Written by Akiva Goldsman & Michael Chabon & Alex Kurtzman and James Duff
Directed by Hanelle Culpepper
Fifteen years prior, in 2387, a disaster occurred. A star in the Romulan Empire went supernova wiping out Romulus and leaving billions stranded as refugees. During the aftermath of this event, Captain Jean-Luc Picard abandoned his post on the Enterprise to aid in the crisis. Since then, he has become a hero to a large faction of displaced Romulans but has cut ties with Starfleet. He growls at one point that Starfleet, as it exists now, is not the organization he once committed himself to. You could see this path unfold on The Next Generation as Picard would frequently move to follow his principles over the commands of his superiors.
Now he is stranded on Earth, tending to the Picard vineyard his deceased older brother once ran. He’s attended by two intensely loyal Romulans. Picard dreams of the old Enterprise-D and his fallen comrade Commander Data. These dreams are cryptic and point towards a higher purpose, with Data hinting that Picard’s time has not passed, and he has a role to play in important events. Picard is haunted by the move by the Federation to ban synthetics/androids after an armada of them went rogue and massacred the Martian colonies. The last remnant of Data, his brother B4 is disassembled, and his parts are locked away at the Daystrom Institute.
Everything changes when a young woman named Dahj comes into Picard’s life. She has seen him in her mind’s eye after a failed attack on her by masked assailants. The retired captain does some poking around and realizes who Dahj is and how she is connected to him. But how she came to be and why she is pursued by heavily armed assassins is unclear.

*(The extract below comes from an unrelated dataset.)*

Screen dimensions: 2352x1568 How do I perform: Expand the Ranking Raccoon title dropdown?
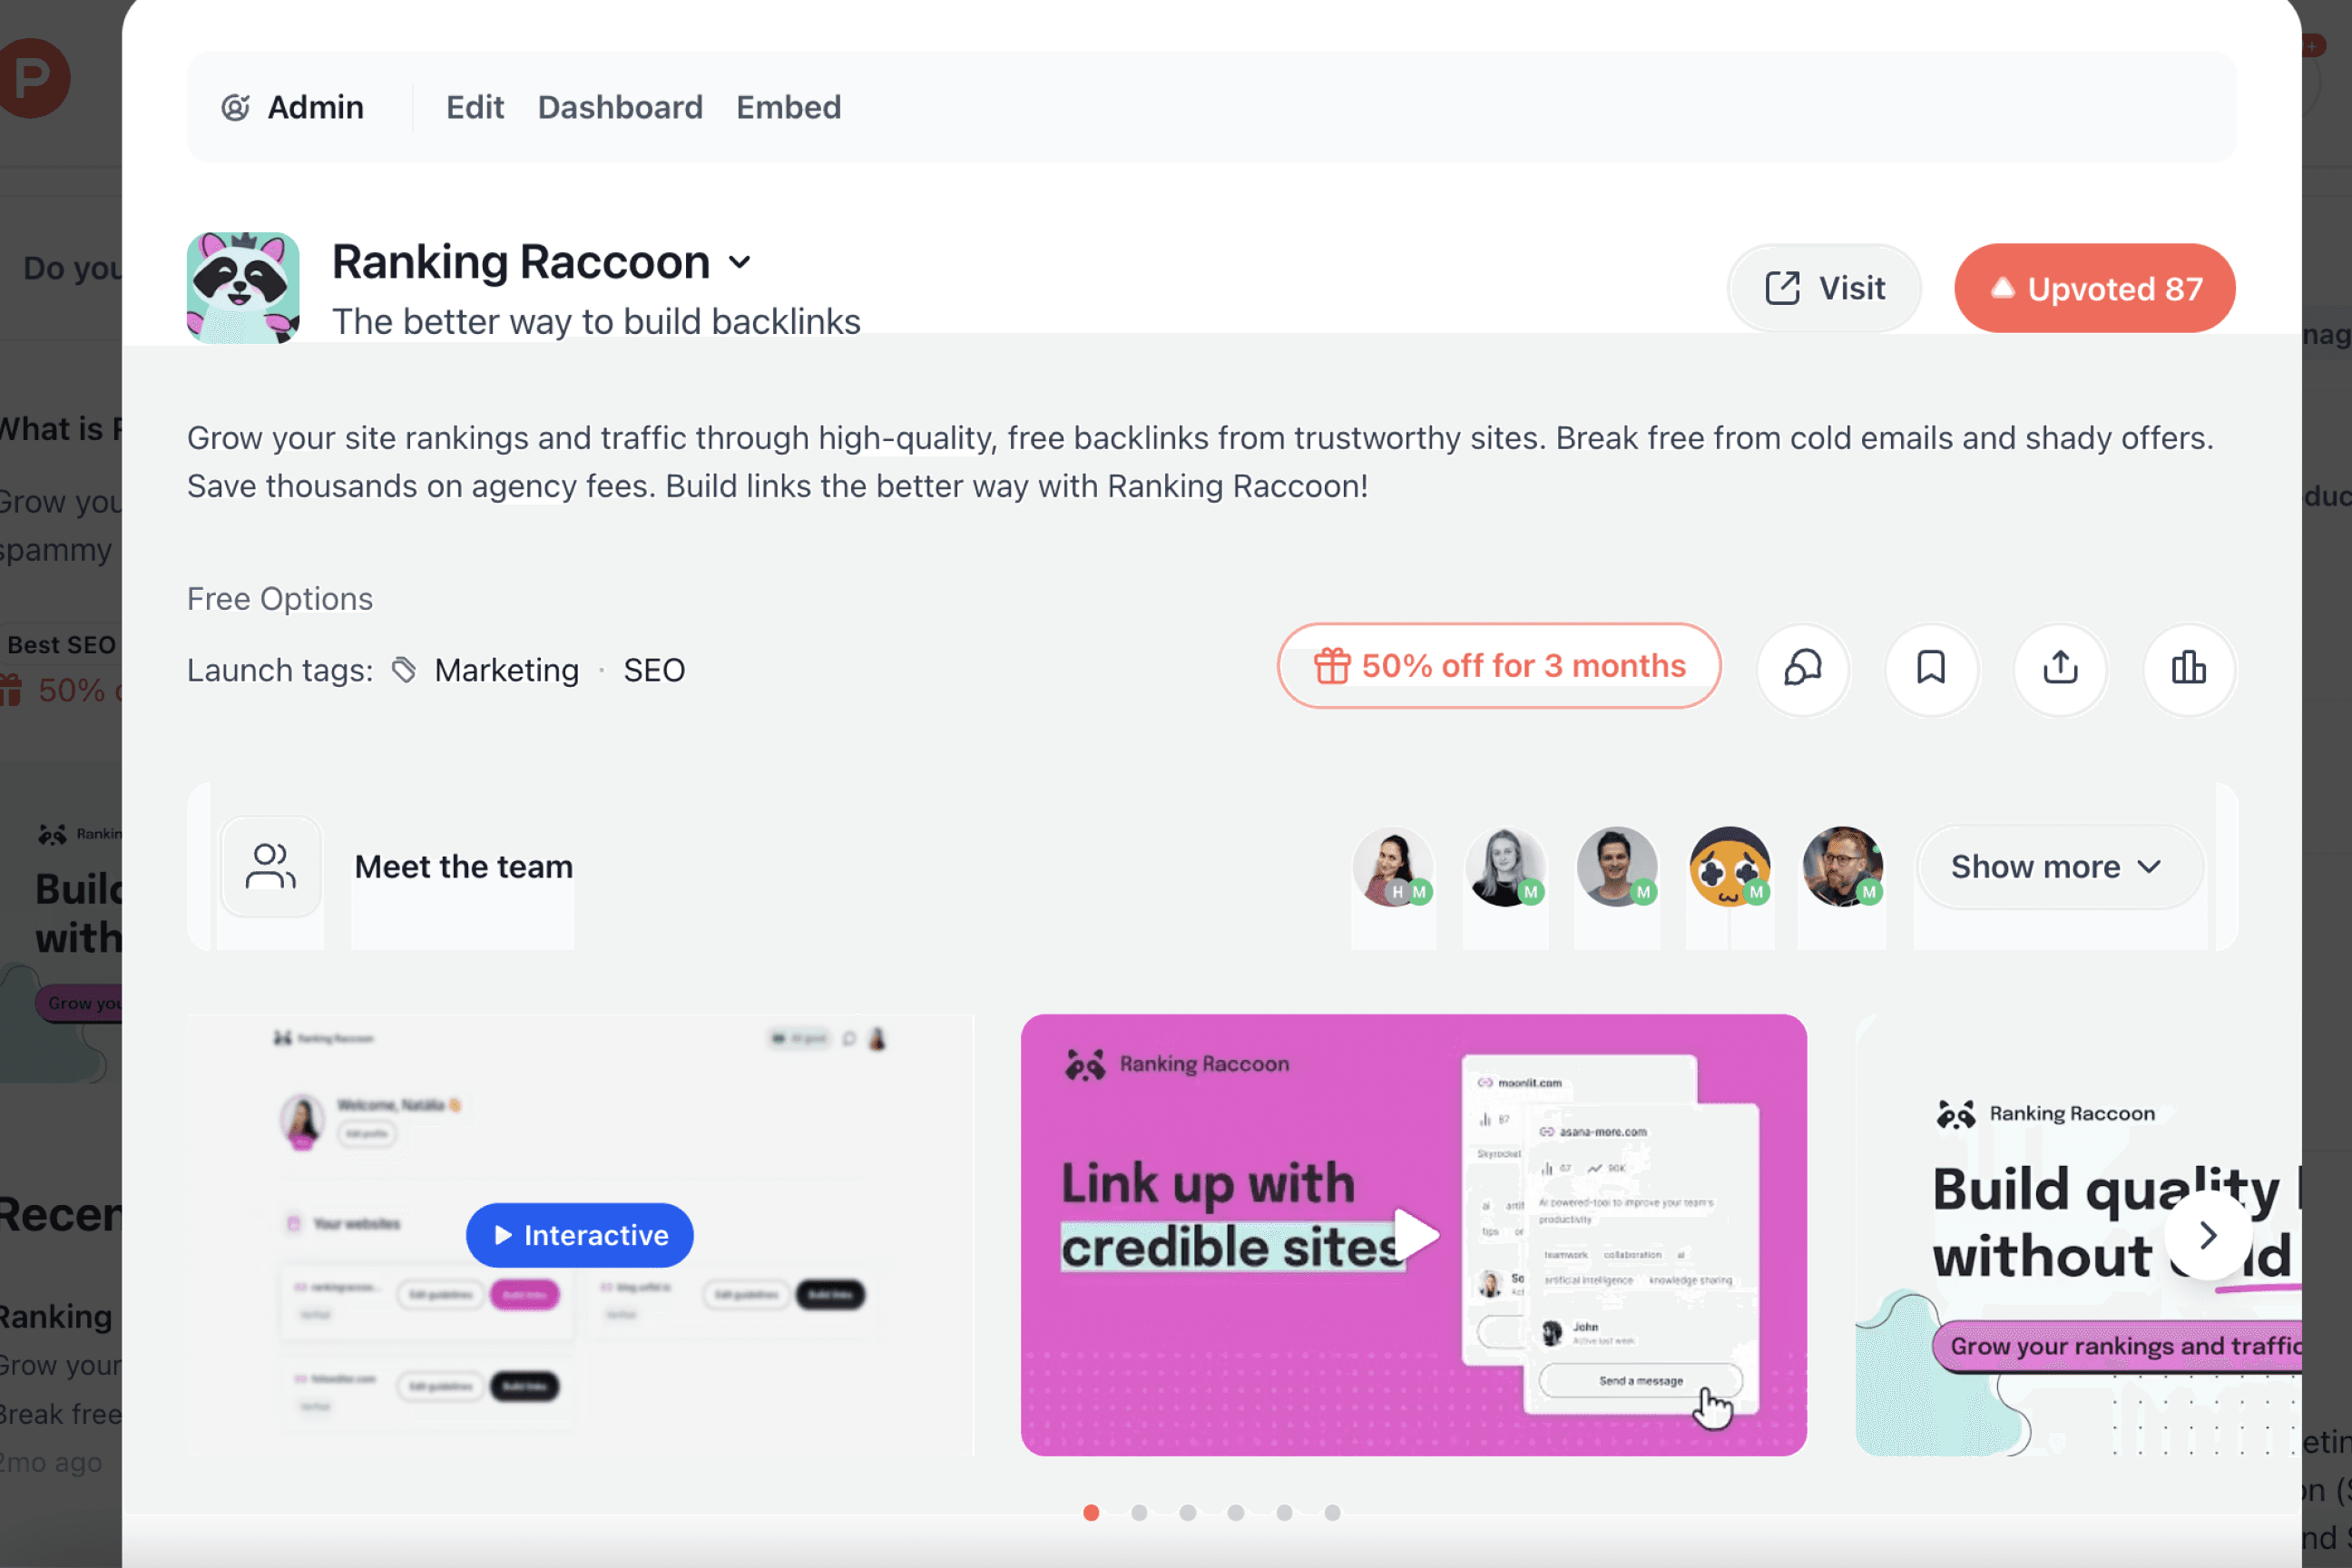[739, 263]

What Picard does know is that answers lie off Earth, and he is the only person in the Federation who can uncover the truth.
I am so thrilled I did a watch through of the Best of The Next Generation and the films last year. Having those stories fresh in my mind did a lot to help contextualize and heighten the experience of watching this excellent first episode. I was most curious to know how things had changed in the Federation since the snippet we got in the Abrams’ reboot about Romulus’s destruction. I knew that an event like that was bound to have significant repercussions and was glad that it massively affected Picard’s life. There was an evident bond between Picard and the Romulan people, particularly those seeking peace with the Federation. While Picard has come to feel rejected by Starfleet, he is now welcomed as a comrade by Romulans.

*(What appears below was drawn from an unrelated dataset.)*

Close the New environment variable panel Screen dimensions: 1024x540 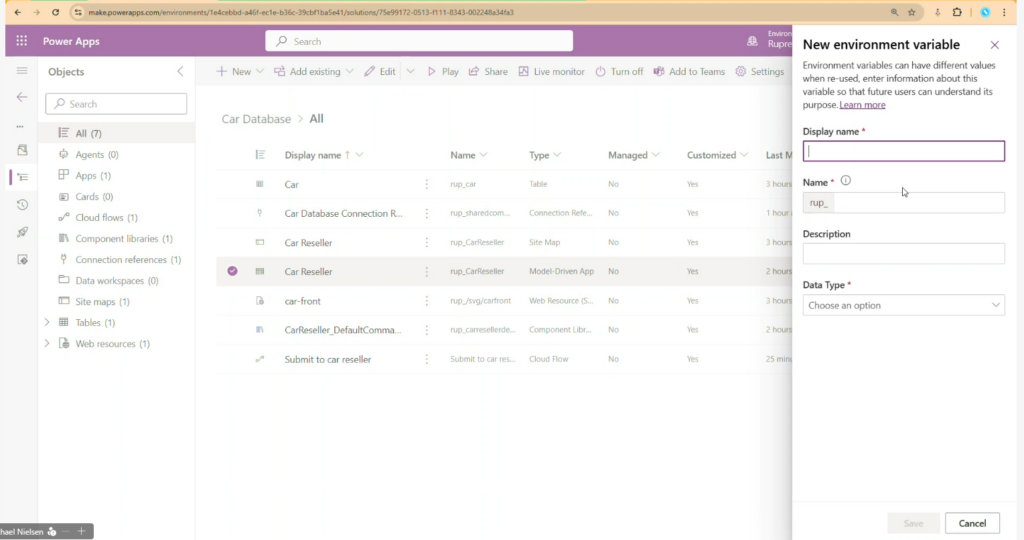(x=994, y=45)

Grounding the captain and setting this opening episode on Earth also helped with worldbuilding the future. Most Trek series are in deep space, so we only get glimpses of what life is like back on our homeworld. It was neat to see the French countryside, downtown Boston, and San Francisco in this distant future. The media interview with Picard added some interesting bits in how these sorts of pieces are conducted. The hint that holographic AI is used as a replacement for synthetics has me interested. I suspect the show will develop more of that Martian attack narrative as the cause is still unknown, well at least Starfleet claims it is.
Every time Patrick Stewart is on screen, I was utterly captivated. He is such a brilliant actor, and I am entirely in the camp of pro-Picard over Kirk. Picard is so beautifully complex, highly principled, and developing as a social being. I suspect Stewart brought some of his own personal emotional growth to the captain as he was physically abused as a child by his alcoholic father. That sort of treatment can often lead to withdrawals socially. When you go back to those early days of The Next Generation and see his visible discomfort with pressing the meat versus the more human warmth he exudes in his retirement, it feels like you’ve been watching a real person this whole time. I would argue that Picard will go down as one of the greatest characters in media of all-time.

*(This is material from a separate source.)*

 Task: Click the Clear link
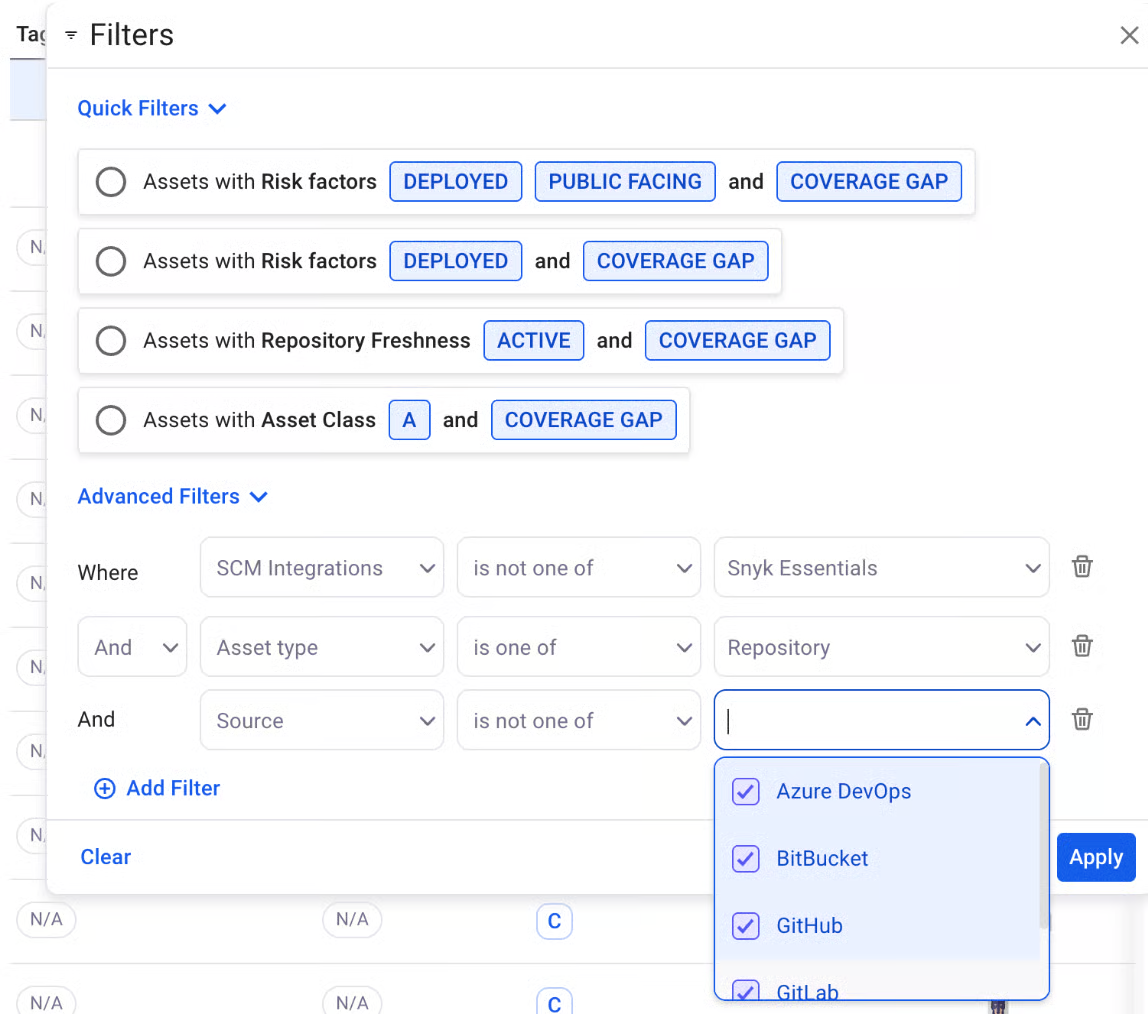click(106, 857)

However, when the show isn’t focusing on Picard, it starts to show some flaws. This is definitely not as cerebral as The Next Generation could be in its best moments, and you can see the influences of some of the producers. I am most worried about the effect Akiva Goldsman and Alex Kurtzmann will have on Picard longterm. Goldsman is the screenwriter behind the Schumacher Batman flicks, I Robot, I Am Legend, the Dan Brown films, and many more. Most films he’s written I absolutely revile, they are dumbed down, lacking any cleverness or subtlety. Alex Kurtzmann is an arguably worse person to have onboard having co-written many Transformers movies, the first two Abrams Star Trek films, The Amazing Spider-Man 2, and many more duds. He did write Mission Impossible III, which still stands up, but that was fourteen years ago. Kurtzmann’s recent output is not good.
My only hope going forward in this series is Patrick Stewart wanting to do justice to Picard and the series showrunner Michael Chabon. Chabon is a Pulitzer Prize-winning novelist who also wrote the story for Spider-Man 2, arguably the best superhero film ever made. He is the one shining beacon of hope that the series will maintain its course and deliver something thoughtful and intelligent. I have to believe that between these two creators, they understand that the character of Picard doesn’t mesh with shooty explosion oriented stories; instead, he should solve problems with his intelligence and only resort to force as a final means. I am looking forward to following Picard in this new chapter of his life and exploring the galaxy with him once again.